The flowing method seems to reap more benefits, but it also doesn't seem to be a ticket you can buy. I have a few friends already on their PhDs (I am about to finish my humble MMath) and, without wanting to make this sound like a cop-out, their brains seem to work in a different way to mine. It may very well be the case that I am yet to make the transition because I have not yet put in the hours, but I believe that 'putting in the hours' boils down to passion. If you aren't passionate about what you are studying, you won't put in effective hours, and you won't make the transition to post-rigour.
(Aside: I would like to think that one day I might make that transition, but as it stands, I am not sure the life of a professional mathematician is for me!)
*To answer your question succinctly: you need to find out what it is you want out of your learning. If it is pure mastery, an effective method for you to try might be: stick to hard grift for a little while, but if you find you've reached a level where your intuition is guiding you more than rigour is, then stop and evaluate, and consider taking your learning to a higher level where the details of proofs are not the most important thing any more. In particular, re-read Terry Tao's post in the above link.
If, however, you enjoy learning for its own sake and want to pursue personal understanding (which I think the hard grift method is best suited for) then you should always keep this goal in mind. Personal understanding is more gratifying than pure mastery; it should be the goal of any true autodidact (see the last section of this great article by William Thurston).
You question is waay too many questions in one for this website. Just FYI. Anyway...
"... real mathematics is usually done where you understand 2 or 3 pages a day of a text on your first reading of it. Is this true for graduate-level work for the average student??"
- This completely depends on what the reading is and the person's background in it. Learning something completely new? Then yes, its probably true.
"Do students who follow my immersive way of studying tend to have an advantage over those who don't when we get to grad school?"
- Sure, students who know more math upon entering graduate school have an advantage over the students who were content with just the details given in class. It's probably the self-motivation of the student more so than the actual knowledge that puts the student at an advantage to do well.
"In terms of learning theory and doing exercises, how much importance is recommended I place on each?"
- Exercises confirm that theory was actually learned and understood. If you are doing exercises and you find them "easy", well then you probably have a very solid grasp of the theory. Do what feels right. Learn some theory, go back and see if you understand the theory.

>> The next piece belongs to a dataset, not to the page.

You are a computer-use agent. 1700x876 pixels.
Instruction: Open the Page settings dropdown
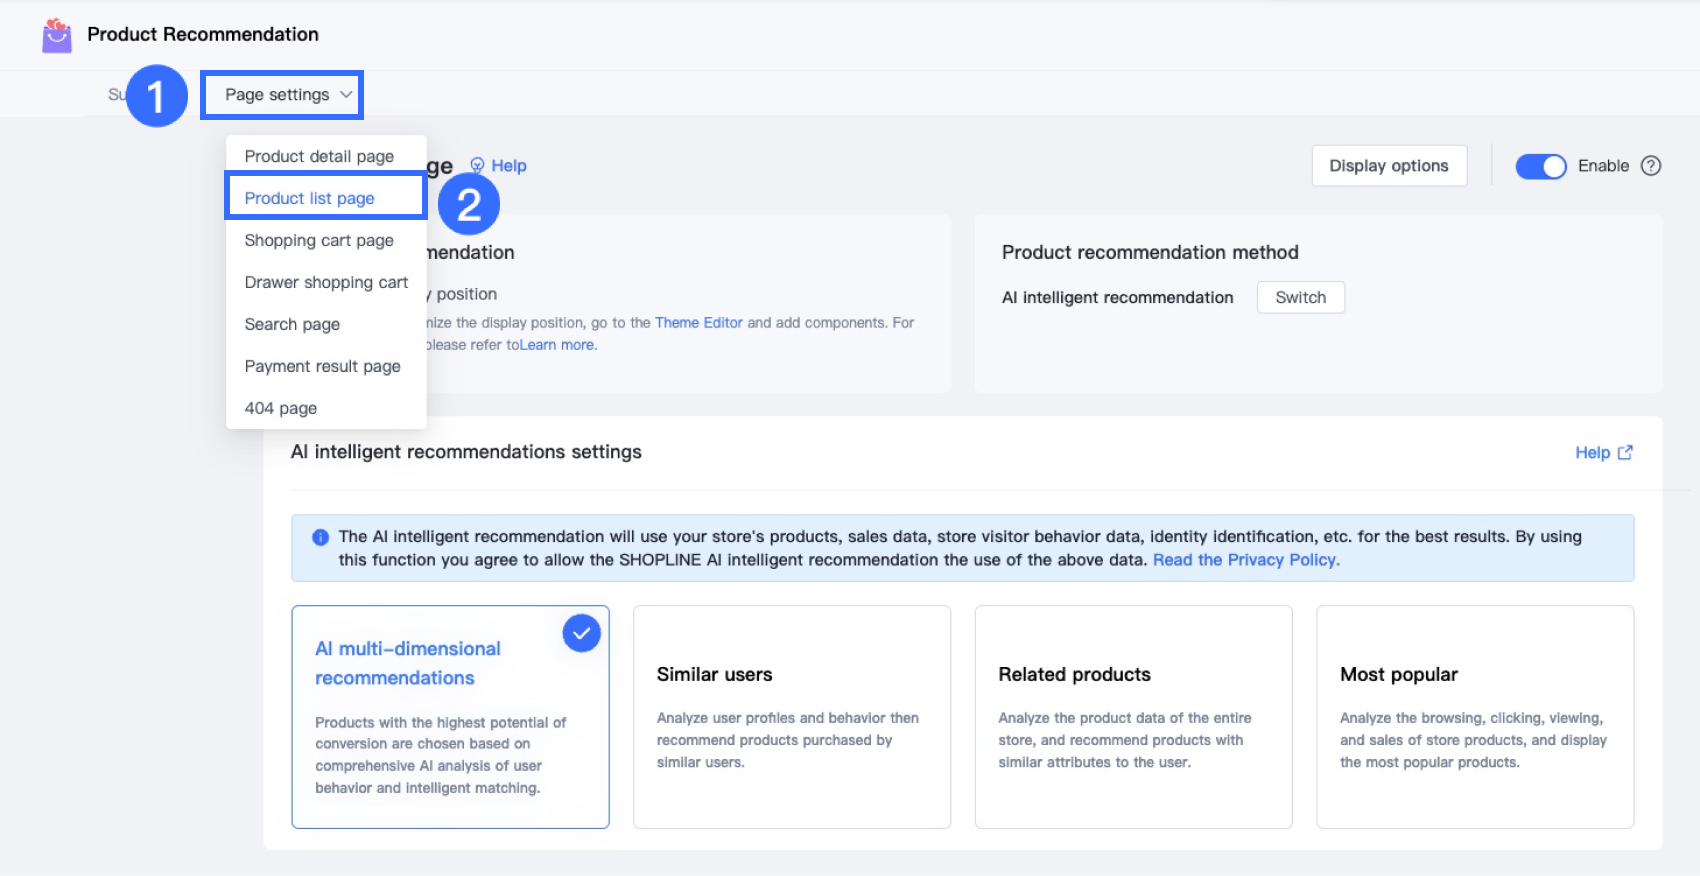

"Are there study techniques used in more advanced math courses (like engaging in discourse with peers, focusing more on memorization before attempting to do problem sets, taking notes in a particular way) that are more fruitful than others?"
- I've found that reading the book and taking notes (well) before class and then paying close attention in class is almost always sufficient to understand the material. I've also found that graduate students many times do not keep up with this regime of reading before the class, whether due to workload or general dislike for the material.
In summary, do what feels right, you'll learn a lot if you stay motivated, and enjoy.
Best Answer
There are lots of ways to partition one's mathematical ability into stages to gauge your progress and readiness for something deeper. The stages are not strictly partitioned, so it is possible to kind of move back and forth between different stages, and you may be at different stages with different areas of study. Here is one such way that applies in this context.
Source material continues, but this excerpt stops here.